Dynamo v1.3.0-minimax-m3-dev.1
Pre-releaseRelease Notes
Dynamo v1.3.0-minimax-m3-dev.1 is an experimental dev build giving an early look at MiniMax-M3 support on Dynamo's vLLM, SGLang, and TensorRT-LLM runtimes. It is not recommended for production — features may be incomplete and APIs, behaviors, and defaults may change before the stable release. Use it for evaluation, testing, and early feedback only.
Summary
Dynamo v1.3.0-minimax-m3-dev.1 adds day-0 serving for MiniMax-M3 (MiniMaxAI/MiniMax-M3) across the vLLM, SGLang, and TensorRT-LLM runtimes — bringing MiniMax-M3's reasoning and tool-call format to Dynamo's OpenAI-compatible surface and per-backend deployment recipes. Backend model support comes from vLLM (vllm-project/vllm#45381), SGLang (sgl-project/sglang#27944), and TensorRT-LLM (NVIDIA/TensorRT-LLM#15292).

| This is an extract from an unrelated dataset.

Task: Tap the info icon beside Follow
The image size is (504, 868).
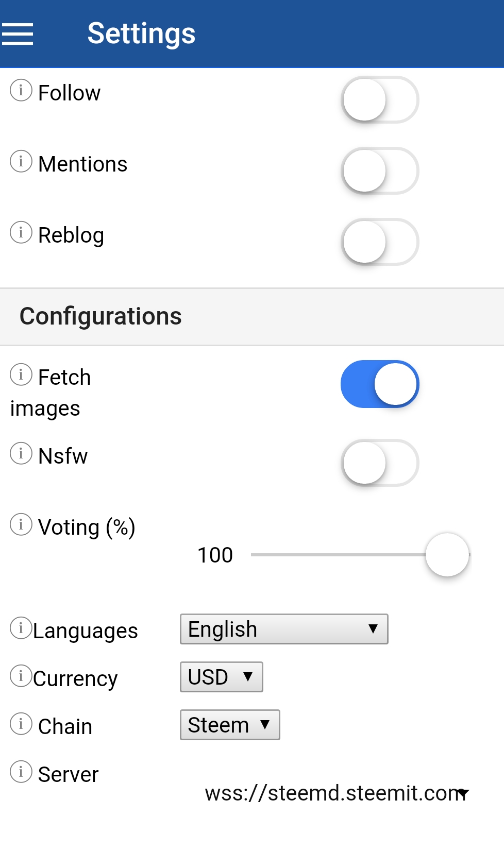Action: [21, 91]
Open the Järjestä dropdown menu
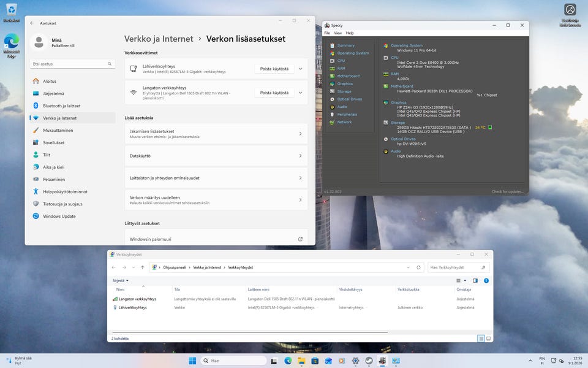 coord(119,280)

Branch: release/1.3.0-minimax-m3-dev.1, cut from main commit 824458ce (#10497, 2026-06-09)
Container Images
| Backend | Arch | Image |
|---|---|---|
| vLLM (CUDA 13.0) | multi-arch (amd64 + arm64) |
nvcr.io/nvidia/ai-dynamo/vllm-runtime:1.3.0-minimax-m3-dev.1 |
| SGLang (CUDA 13.0) | multi-arch (amd64 + arm64) |
nvcr.io/nvidia/ai-dynamo/sglang-runtime:1.3.0-minimax-m3-dev.1 |
| TensorRT-LLM (CUDA 13.1) | multi-arch (amd64 + arm64) |
nvcr.io/nvidia/ai-dynamo/tensorrtllm-runtime:1.3.0-minimax-m3-dev.1 |
Backend Versions
| Backend | Source | CUDA | Python | Notes |
|---|---|---|---|---|
| vLLM | Dynamo-built runtime + MiniMax-M3 support (vllm#45381) | 13.0 | 3.12 | — |
| SGLang | Dynamo-built runtime + MiniMax-M3 support (sglang#27944) | 13.0 | 3.12 | — |
| TensorRT-LLM | Dynamo-built runtime | 13.1 | 3.12 | — |
Models
| Model | HuggingFace ID | Modalities | Notes |
|---|---|---|---|
| MiniMax-M3 | MiniMaxAI/MiniMax-M3 |
text + vision | MoE, ~428B total / ~23B activated; context up to 1M tokens (MiniMax Sparse Attention) |
About MiniMax-M3
MiniMax-M3 is MiniMax's open-weight frontier model — a Mixture-of-Experts model with roughly 428B total and 23B activated parameters, natively multimodal across text and vision, with context windows up to 1M tokens via MiniMax Sparse Attention (MSA). It targets coding and agentic workloads: autonomous task decomposition, tool invocation, and multi-step reasoning.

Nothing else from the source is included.